■ SOURCE TEXT:
· · · · ·

In this paper, we propose Partial Transfer Learning based Convolutional Neural Network (CNN) for facial emotion recognition. This paper presents a novel model for transferring features from one dataset to another. This model enables the transfer of features learned from a small number of instances to solve new challenges instances. The proposed system is useful for the VIP to address the limitations of the existing systems, by providing a portable, lightweight, and accurate assistive system.

The paper contribution can be summarized as follows:

  • Propose a wireless, portable solution for VIP.

  • Propose A Partial Transfer Learning based CNN for facial emotion recognition.

  • Different from the current systems which utilize computation complex solutions, the proposed solution uses lightweight computations and real-time detection.

  • The model’s generalization ability and robustness were verified against multiple datasets. A notable performance improvement over the current state-of-the-art models, achieving the highest recognition accuracy of 82.1% on the Facial Expression Recognition 2013 (FER2013) FER2013 dataset.

The remainder of the paper is organized as follows. In Section II, related works are reviewed. Section III, explains our proposed methodology and design. Implementation results and discussion are provided in Section IV. Section V concludes with the paper’s findings and discusses future work.

SECTION II.

Related Works

In recent years, some studies have been performed on facial expression recognition. However, facial expression recognition still faces great challenges. In this section, we discuss the most recent machine learning techniques introduced for automatic recognition of facial expressions.

A deep learning-based model for FER is proposed in [19]. The model is based on CNN. It classifies a person’s face image into seven different emotions including sad, fear, happy, anger, neutral, disgust, and surprise. The model was trained and tested over FER2013 dataset [10] with 35,685 grayscale images, where 80% of the proposed dataset was used for training and the remainder was used for testing. Random Search algorithm was used to optimize the hyper-parameters of the CNN. This model achieved an accuracy of 66.7%. The recognized emotions are conveyed in text and audio formats.

· · · · ·

Name the emotions into which the CNN model proposed in [19] classifies face images, according to the facial emotion recognition text.

■ INFORMATION SUPPLIED:
· · · · ·

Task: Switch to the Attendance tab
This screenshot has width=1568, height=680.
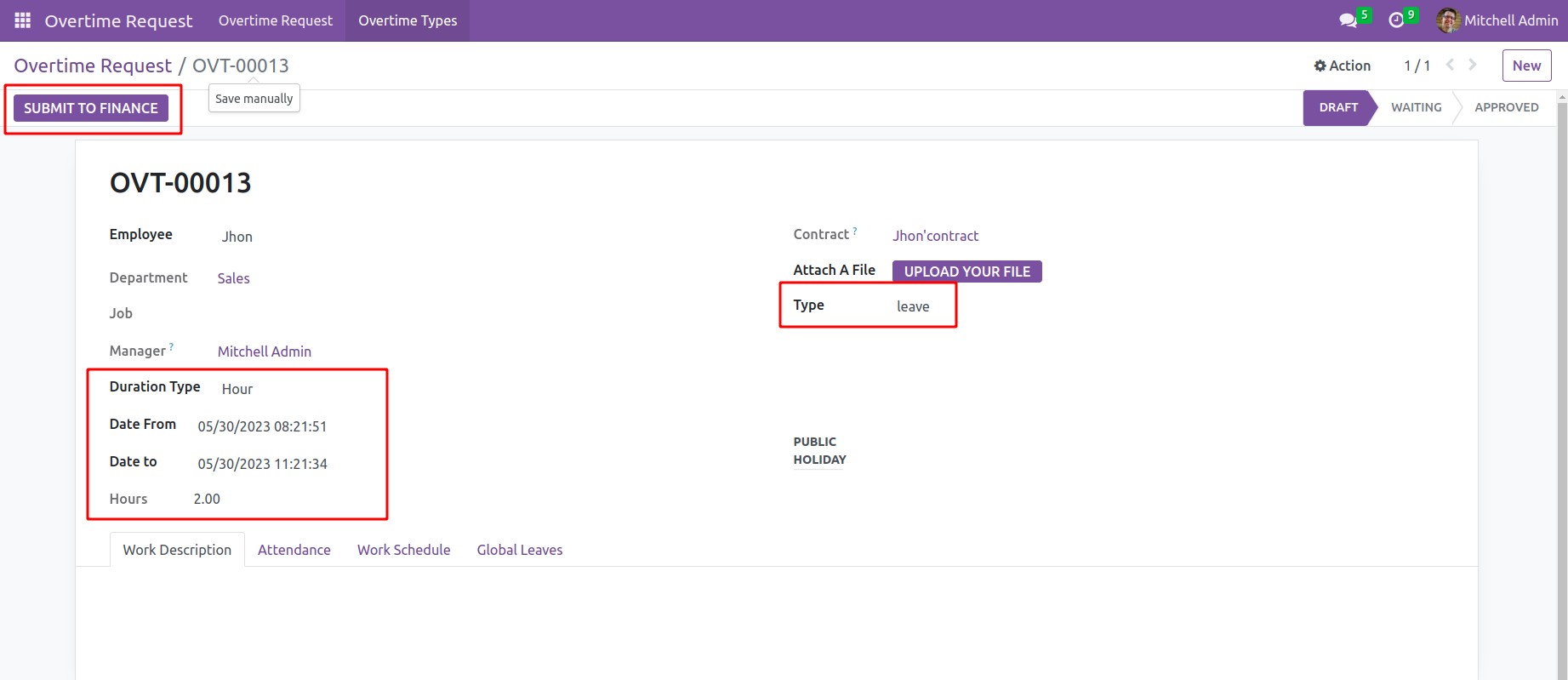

· · · · ·

■ EXERCISE OUTPUT:
Sad, fear, happy, anger, neutral, disgust, and surprise.